Mais l’idée, pour être aussi fausse que désespérément en vogue actuellement dans certains milieux dits « populistes », n’en est pas moins caractéristique d’une forme de désillusion démocratique qui semble marcher de concert avec la démocratie elle-même, au risque de projeter définitivement cette dernière dans les poubelles de l’histoire si l’Occident ne donne pas à temps au fond de la piscine un coup de pied de liberté authentique qui le fera remonter à l’air libre.
Dans les années 1930 déjà, alors qu’il avait eu l’occasion d’observer et de vivre la montée de l’hitlérisme en Allemagne, Raymond Aron (1905-1983) soulignait combien il était vain de ressasser les beaux principes de la démocratie si cette dernière devait se réduire à un combat politique opportuniste dénué de tout esprit de liberté entre la démagogie et le populisme :
Deux phénomènes dominent les démocraties, deux phénomènes antithétiques et qui se nourrissent l’un l’autre : la démagogie sans limites des uns et les sympathies fascistes des autres, la démagogie des uns servant de justification au fascisme des autres, et inversement. (États démocratiques et États totalitaires1, 1939)

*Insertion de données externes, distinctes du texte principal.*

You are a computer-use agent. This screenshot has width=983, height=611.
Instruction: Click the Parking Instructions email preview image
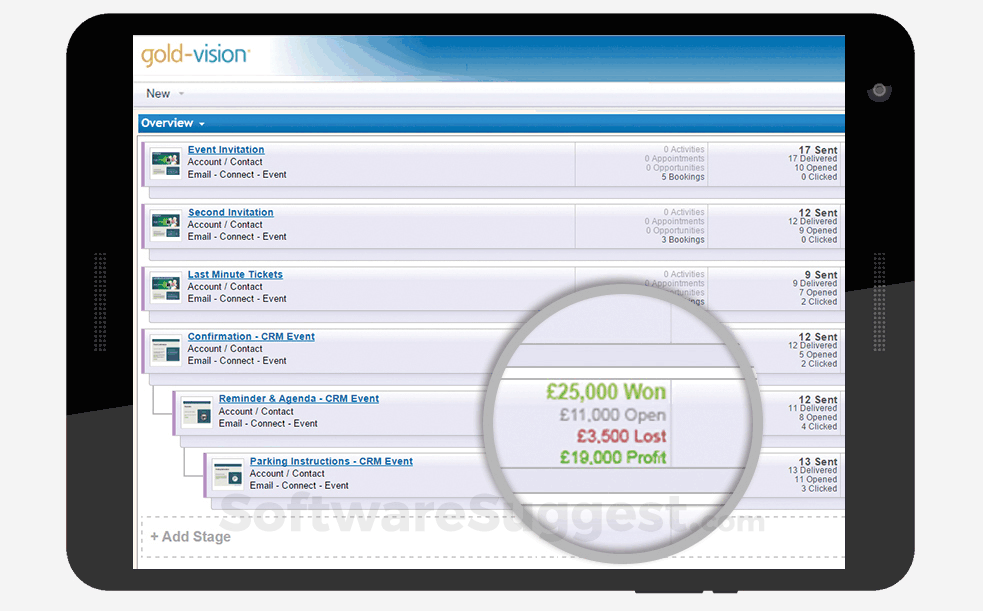point(228,473)
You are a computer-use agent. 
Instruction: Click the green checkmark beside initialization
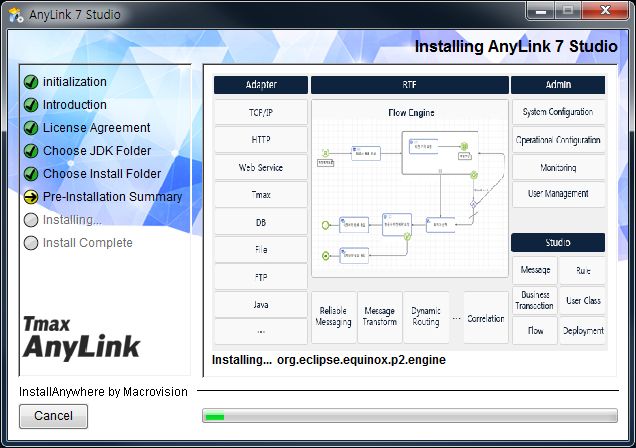click(x=31, y=82)
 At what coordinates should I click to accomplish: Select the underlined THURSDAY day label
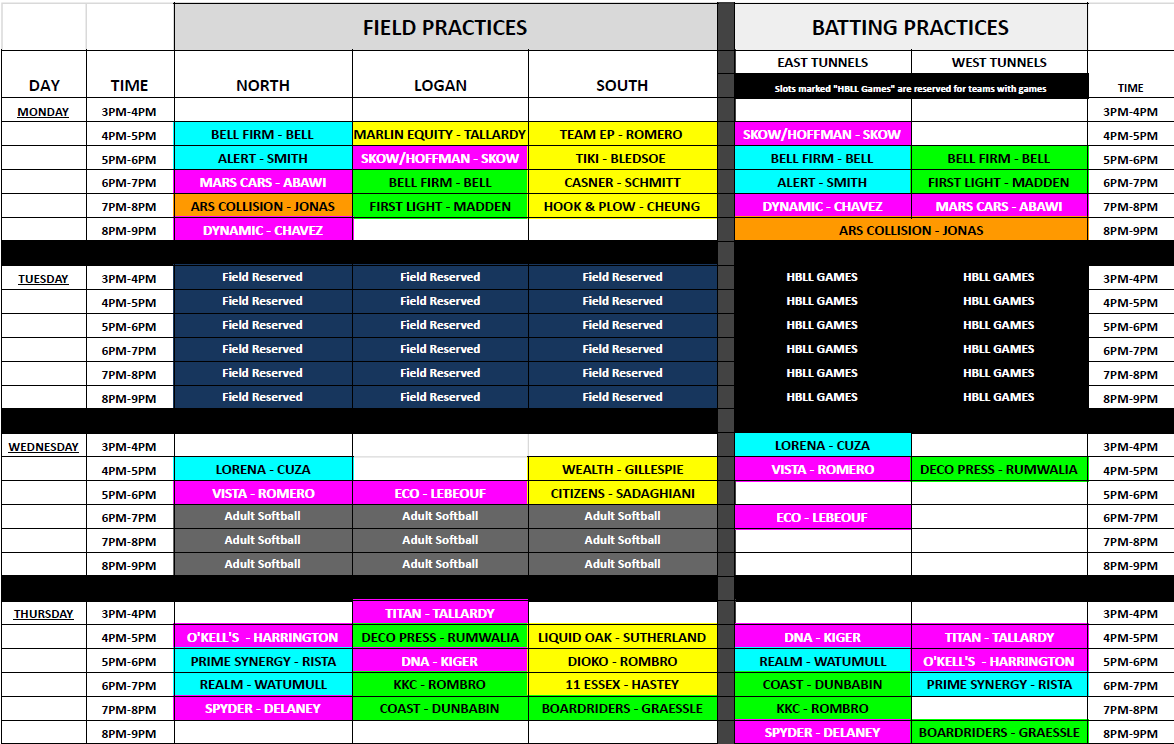pos(44,614)
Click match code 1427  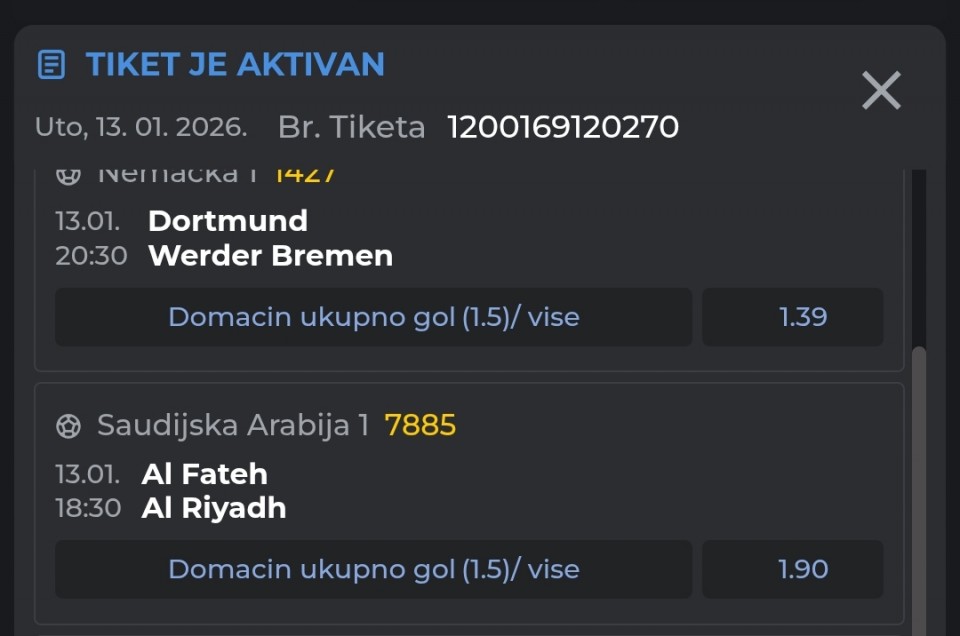point(305,175)
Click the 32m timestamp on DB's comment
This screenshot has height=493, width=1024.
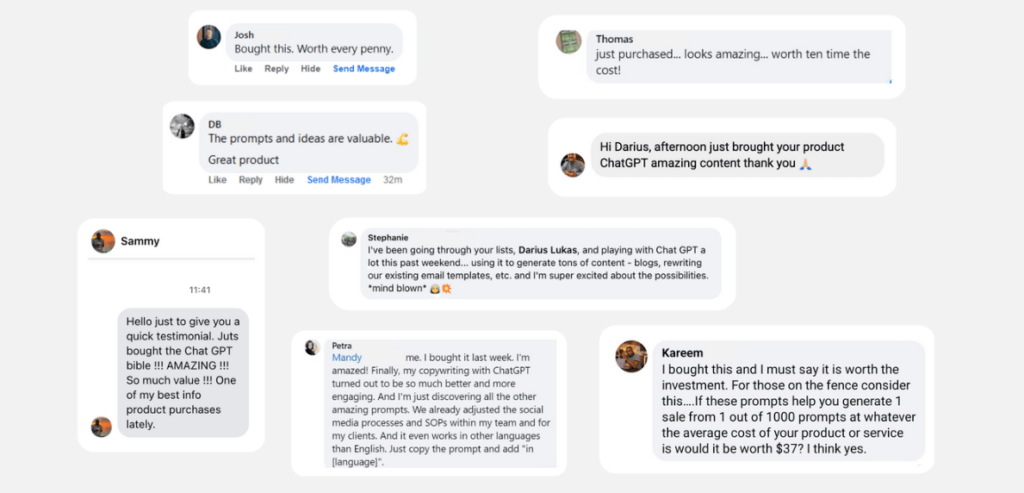tap(392, 180)
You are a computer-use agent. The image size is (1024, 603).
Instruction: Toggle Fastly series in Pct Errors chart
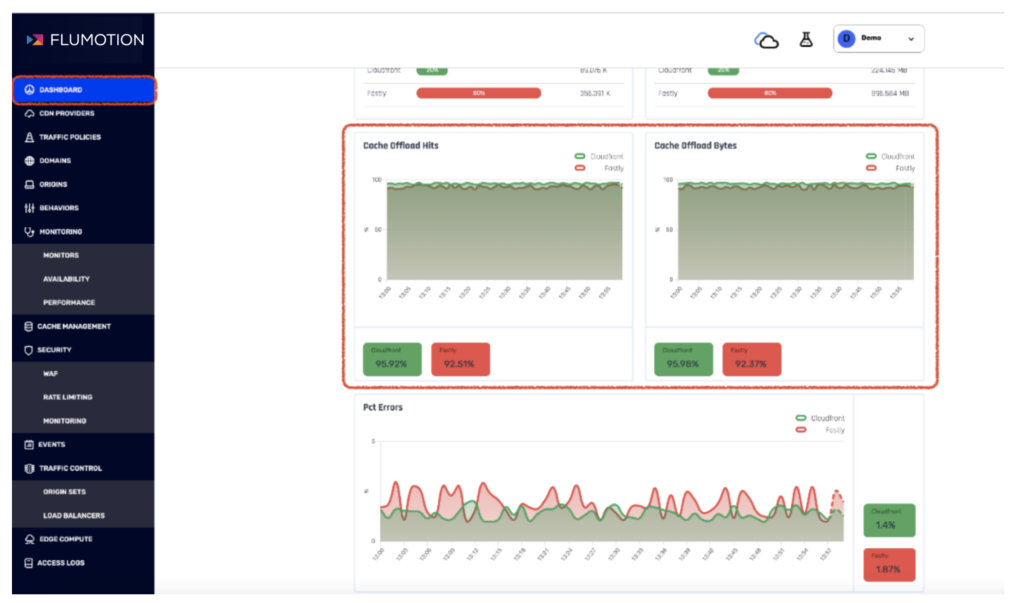[x=820, y=430]
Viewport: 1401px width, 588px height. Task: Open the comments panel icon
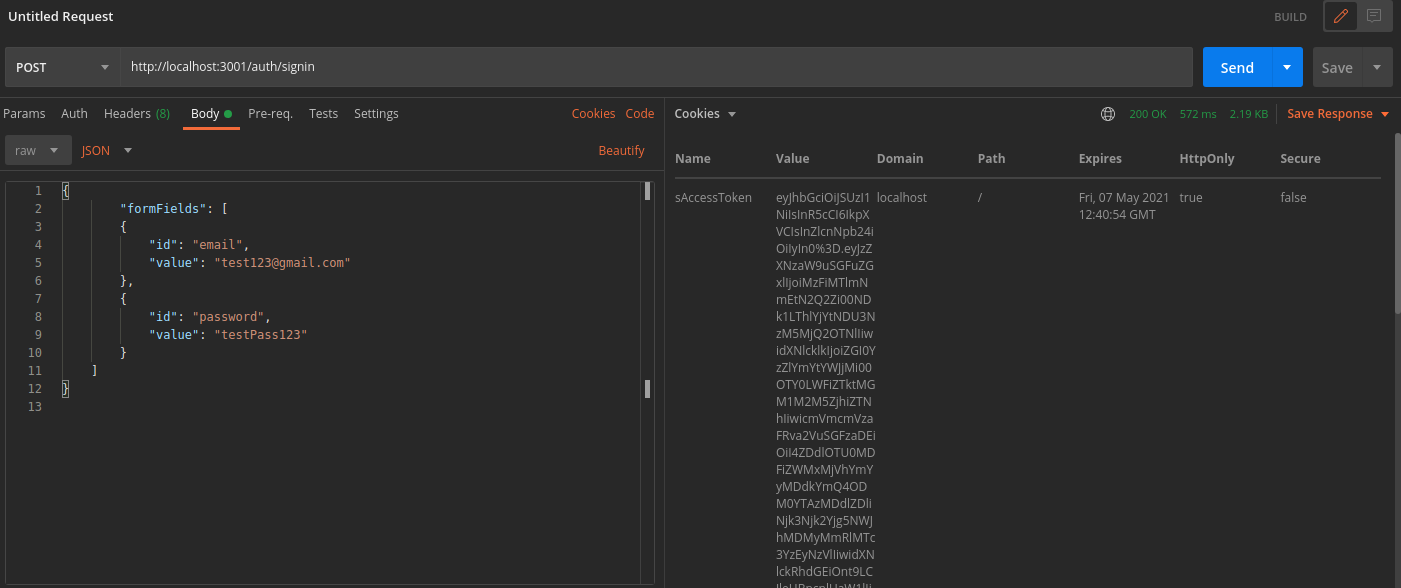point(1374,16)
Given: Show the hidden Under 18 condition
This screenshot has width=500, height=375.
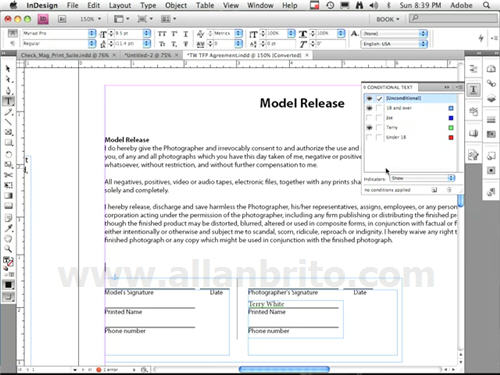Looking at the screenshot, I should pyautogui.click(x=369, y=137).
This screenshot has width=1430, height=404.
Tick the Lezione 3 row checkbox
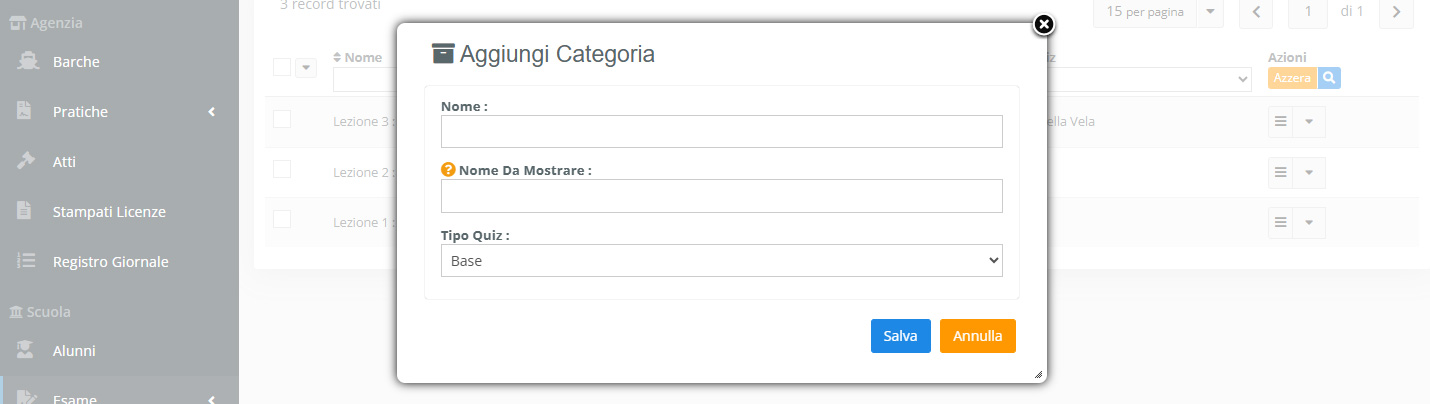tap(282, 119)
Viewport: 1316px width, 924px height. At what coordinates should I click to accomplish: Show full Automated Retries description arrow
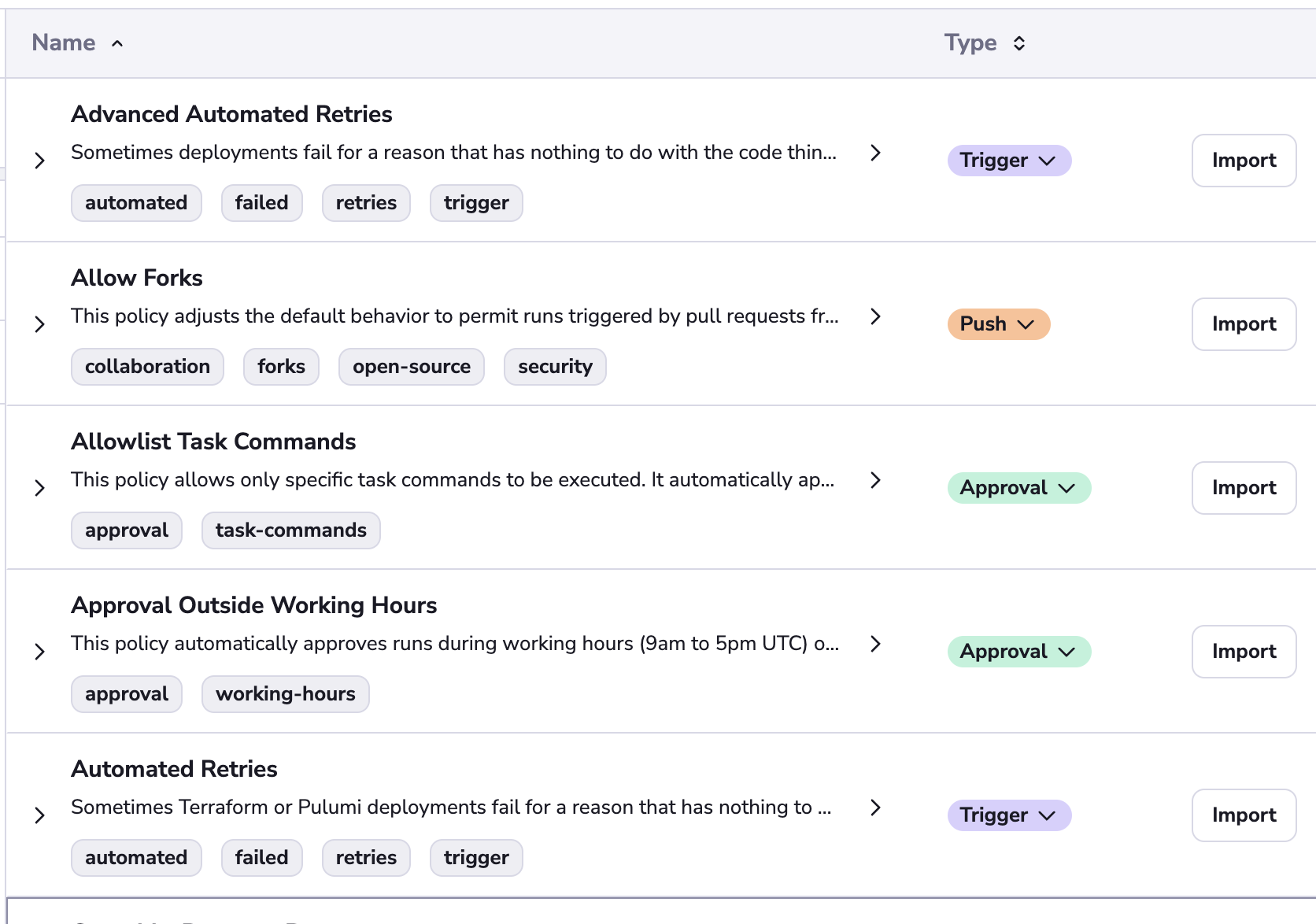pos(875,808)
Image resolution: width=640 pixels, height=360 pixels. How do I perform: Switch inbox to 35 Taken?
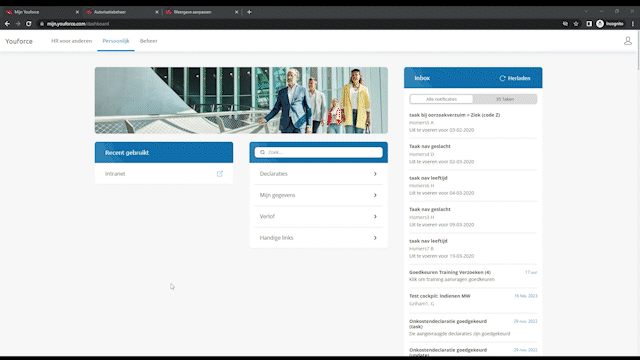click(x=505, y=99)
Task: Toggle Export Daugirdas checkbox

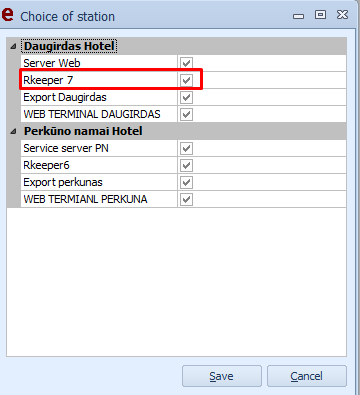Action: point(186,97)
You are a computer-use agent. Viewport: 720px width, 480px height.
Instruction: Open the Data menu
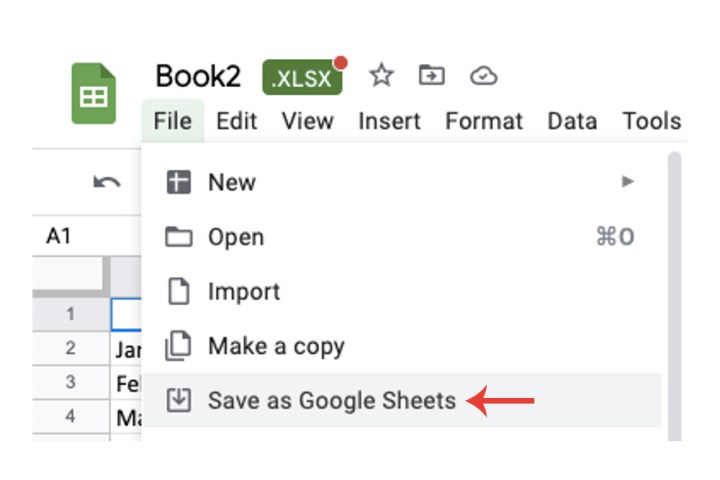[x=572, y=121]
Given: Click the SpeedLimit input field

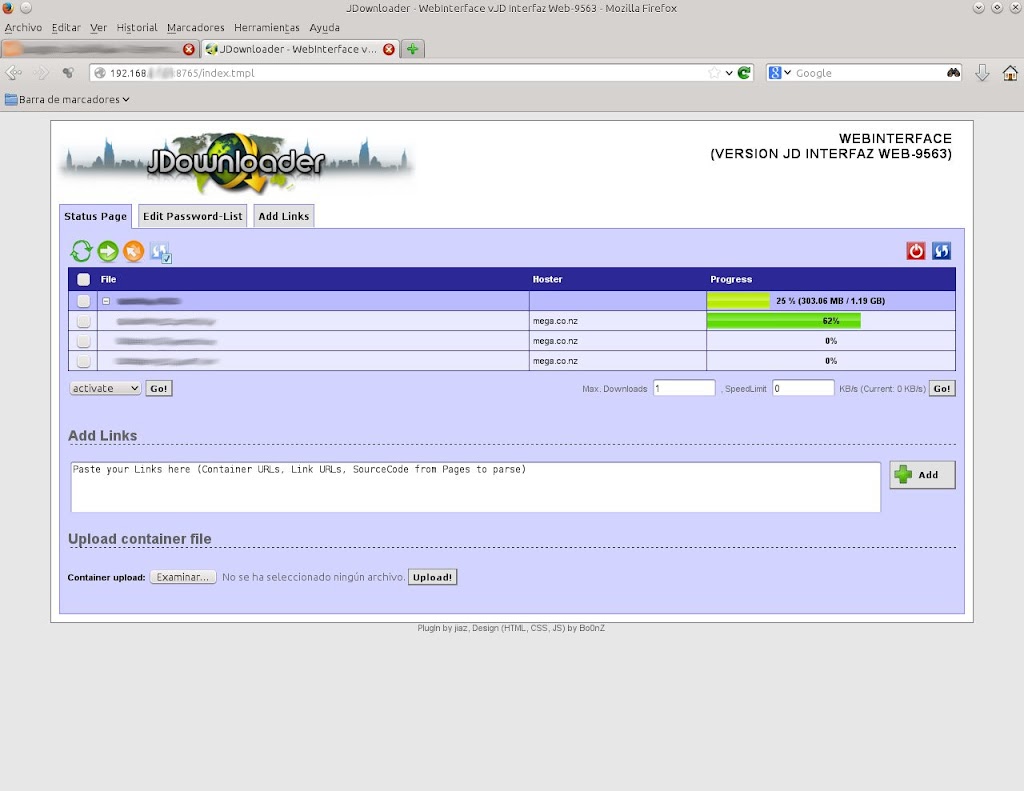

Dèjà dans les années 1930 il mettait en garde contre la tentation totalitaire toujours prête à affleurer dans les démocraties. Prenant l’exemple du contrôle des changes que réclamaient alors les partis de gauche face à la fuite des capitaux – laquelle dérivait largement de fautes économiques qu’ils avaient eux-mêmes commises – il concluait ainsi :
Ce recours aux procédés de contrainte pour sortir de crises que l’on a soi-même créées ou aggravées, me paraît très typique, je ne veux pas dire des régimes totalitaires, mais de la manière dont on y glisse. (Ibid.)
Ne croirait-on pas lire un commentaire actuel des politiques publiques françaises frénétiquement mises en œuvre en France par Emmanuel Macron ?
À partir de là, deux façons de « glisser » dans le totalitarisme : soit directement, en suivant la pente de la contrainte ; soit en réaction ouvertement illibérale à ces procédés de contrainte afin de faire advenir une sorte de dictature de la volonté populaire. L’erreur étant de penser que seule cette dernière fonde la démocratie, alors que, rappelle Aron, la substance d’un régime démocratique réside dans l’élimination de l’arbitraire, dans la légalité et dans la limitation des pouvoirs.
Dès lors, dans les années 1930 comme aujourd’hui et de quelque côté qu’on se place sur l’échiquier politique,
Il (est) trop facile de se réclamer des immortels principes contre les régimes totalitaires. Les principes ne sont rien lorsqu’ils ne sont pas animés par la vie et par la foi. Il s’agit aujourd’hui de leur redonner vie. (Ibid.)
(L’expression « la foi » employée par Aron devant s’entendre comme la foi en la démocratie telle que définie plus haut.)
Retour dans le monde occidental de 2022.
Nous avons d’un côté des politiques à teneur essentiellement social-démocrate qui « glissent » à grande vitesse dans un mix d’idéologies sociétales et climatiques basées sur la contrainte (on peut citer les exemples du tout-électrique à l’horizon 2035 et du projet Farm to Fork pour l’agriculture européenne).
Nous avons de l’autre côté la volonté farouche de s’y opposer par abandon, non pas exactement des dérives observées, mais de la démocratie elle-même, abusivement assimilée à ses dérives et jugée faible et décadente par nature. En jetant bébé avec l’eau du bain, autrement dit.
Comment « redonner vie » à la démocratie (pour reprendre la formule d’Aron) ? Comment retrouver nos libertés et notre foi dans le progrès et l’avenir ? Peut-être, et c’est la proposition des libéraux, en décorrélant enfin dans nos têtes les possibilités de liberté, de bonheur, de prospérité, de justice et de bien commun du dogme de l’État providence, stratège et nounou. Moins d’État dans nos vies, moins d’idéologie à marche forcée, plus de choix, plus d’échanges d’idées, plus de débats, plus de circulation de l’information.
Bref, croire en la liberté.
- Raymond Aron, Croire en la démocratie, articles et conférences 1933-1944, Arthème Fayard / Pluriel, 2017.